Makes life much easier if you're not already using this.

Thanks,
Brian Desmond
[email protected]

c - 312.731.3132

From: Klint Price [mailto:[email protected]]
Sent: Wednesday, June 17, 2009 8:59 PM
To: NT System Admin Issues
Subject: RE: Detect VMWare VM

Brian,

I am writing it in .NET, and already am doing some WMI queries to get the 
Physical RAM and OS Visible RAM.

I will look into this further tomorrow for VMWare.

Klint

________________________________
From: Brian Desmond [[email protected]]
Sent: Wednesday, June 17, 2009 6:24 PM
To: NT System Admin Issues
Subject: RE: Detect VMWare VM
WMI with the class someone posted earlier would be the correct way to do this.

What are you writing your service in?

Thanks,
Brian Desmond
[email protected]

c - 312.731.3132

From: Klint Price [mailto:[email protected]]
Sent: Wednesday, June 17, 2009 7:44 PM
To: NT System Admin Issues
Subject: RE: Detect VMWare VM

I am writing an inventory application.

Basically a windows service will run on each machine in the domain, and it will 
publish various variables to a web service that will write to a db.
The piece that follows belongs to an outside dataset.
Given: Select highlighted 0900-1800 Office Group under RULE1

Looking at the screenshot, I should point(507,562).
I have a 60 column or so spreadsheet to track my 400+ servers in a dev 
environment (think constant domain membership changes, renames, application 
upgrades, etc), but it is prone to human error, and I would rather the system 
tell me what is on it, than a tech tell me what they "think" is on it.
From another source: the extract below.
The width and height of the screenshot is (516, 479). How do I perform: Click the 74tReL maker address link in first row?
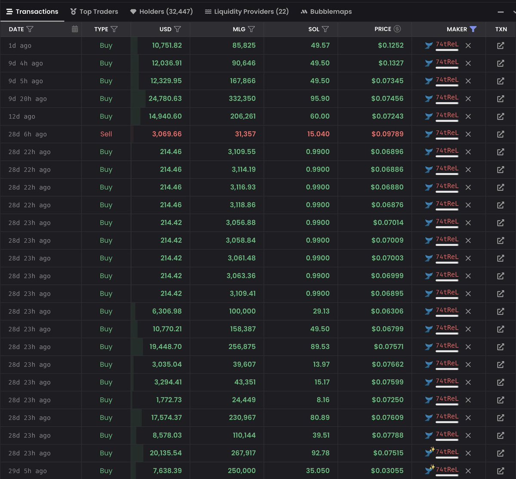(x=447, y=45)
That way I will easily be able to keep my ping monitors and patch management up 
to date, and can provide snapshots of how the enterprise looks at any given 
moment.

Klint


________________________________
From: Eldridge, Dave [[email protected]]
Sent: Wednesday, June 17, 2009 5:32 PM
To: NT System Admin Issues
Subject: RE: Detect VMWare VM
Klint if you would why do you want to know this?
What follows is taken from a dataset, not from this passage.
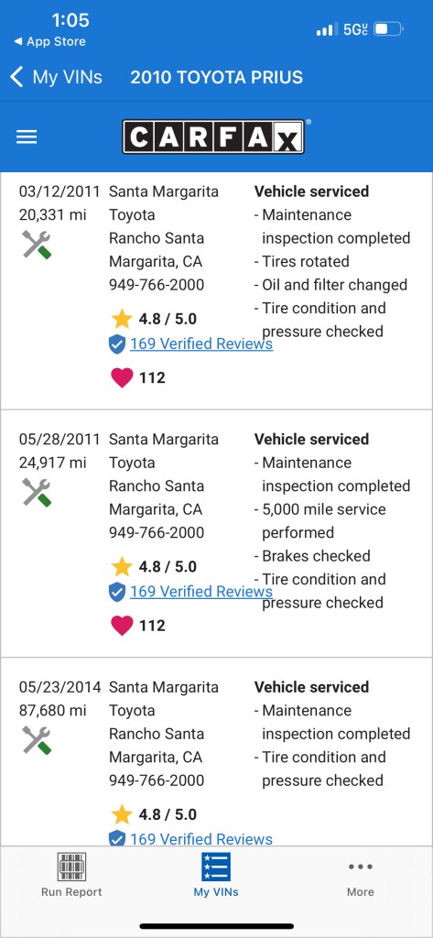Open the More tab
This screenshot has width=433, height=938.
tap(361, 878)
I know we routinely put vendor applications on VM's and of course they never 
know the difference. It just works for them.
Just curious.



From: Klint Price [mailto:[email protected]]
Sent: Wednesday, June 17, 2009 6:08 PM
To: NT System Admin Issues
Subject: Detect VMWare VM

Is there a script that will detect if the OS is running on a VM?